Dia menjabarkan di 2020 ada sebanyak 1.178 kasus masuk dan ditangani LBH Apik. Jumlah ini jauh lebih besar daripada 2018 (837 kasus) dan 2019 (794 kasus). KBGO menempati urutan kedua kasus terbanyak yang masuk yakni 307 kasus setelah KDRT sebanyak 418 kasus.
KBGO termasuk ancaman distribusi (112 kasus), konten ilegal (66 kasus), upaya memperdaya korban (33 kasus), pelecehan online (47 kasus), pencemaran nama baik (15 kasus), pelanggaran privasi (2 kasus), penguntitan online (17 kasus) juga pengelabuan (1 kasus).
Uli mengatakan kasus KBGO bahkan terjadi lintas negara. Pelaku tidak hanya berasal dari Indonesia sehingga timbul kesulitan untuk menangani kasus. Dari pengalaman LBH Apik, untuk kasus lintas negara kasus ditangani Mabes Polri.
Apa saja kendala penanganan kasus KBGO?
Dia memaparkan ada 6 kendala yang dihadapi LBH Apik, yakni:
1. Korban sulit melapor karena minim alat bukti dengan pola kasus yang rumit.
2. Korban ketakutan karena pelaku yang tidak dikenal mengancam menyebarluaskan foto dan video.
3. Keterbatasan saksi ahli yang dapat mengaitkan KBGO dengan UU ITE.
4. Dalam UU ITE, proses pembuktian harus menggunakan forensik digital. Padahal dalam kenyataannya, sampai saat ini, alat untuk pemeriksaan lengkap hanya terdapat di Polda Metro Jaya sehingga prosesnya lama.
5. Penentuan yurisdiksi tempat terjadinya tindak pidana.
6. Sidang kasus KBGO dilakukan secara terbuka untuk umum padahal pasal yang dikenakan menggunakan pasal kesusilaan.
![]() ilustrasi |
Menanggapi catahu LBH Apik terkait KBGO, Mike Verawati dari Koalisi Perempuan Indonesia melihat KBGO atau kekerasan daring jadi 'lokasi baru' kekerasan luring (luar jaringan).

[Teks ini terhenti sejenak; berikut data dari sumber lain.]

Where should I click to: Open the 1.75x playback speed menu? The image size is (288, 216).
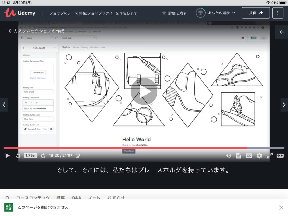pos(30,156)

Dalam situasi pandemi, akses internet makin massif sehingga kekerasan makin rentan terjadi.
"Dari luring ke daring karena orang merasa jauh lebih nyaman, kalau luring kan kita tahu orangnya, bisa kita kejar. Kalau daring agak sulit. Anggapannya orang bisa anonim, misal namanya siapa tapi nama akunnya beda. Orang cenderung leluasa melakukan kejahatan secara daring," jelas Mike dalam kesempatan serupa.
Senada dengan Mike, Uli berkata KBGO seperti perpindahan kekerasan di 'dunia nyata' lalu pindah ke internet. Sebelumnya, kasus-kasus KBGO di 2019 tidak terlalu tinggi karena kekerasan langsung terjadi misal pemerkosaan.
Penanganan, lanjutnya, sangat terhambat. Rata-rata kasus tidak diketahui pelakunya siapa. Upaya proaktif untuk mencari tahu sangat rendah. Bahkan ketika terjadi kasus KBGO, tidak ada upaya pencarian oleh polisi dan berujung pada SP3.
"Ahli untuk UU ITE minim. Ada yang bantu LBH Apik tapi kan waktu terbatas dan ada kesibukan lain. Kemudian digital forensik adanya di Polda Metro. Kasus biasanya terjadi dan dilaporkan di tingkat Polres atau Polsek, lapor bisa tapi terus menunggu. Prosesnya juga lama karena mengantre dengan kasus lain," jelasnya.
Di sisi lain, peningkatan kasus juga dilihat dari kemudahan korban untuk melapor. Kini pengada layanan makin membuka 'pintu' pengaduan tidak hanya lewat telepon (hotline) tetapi juga media sosial.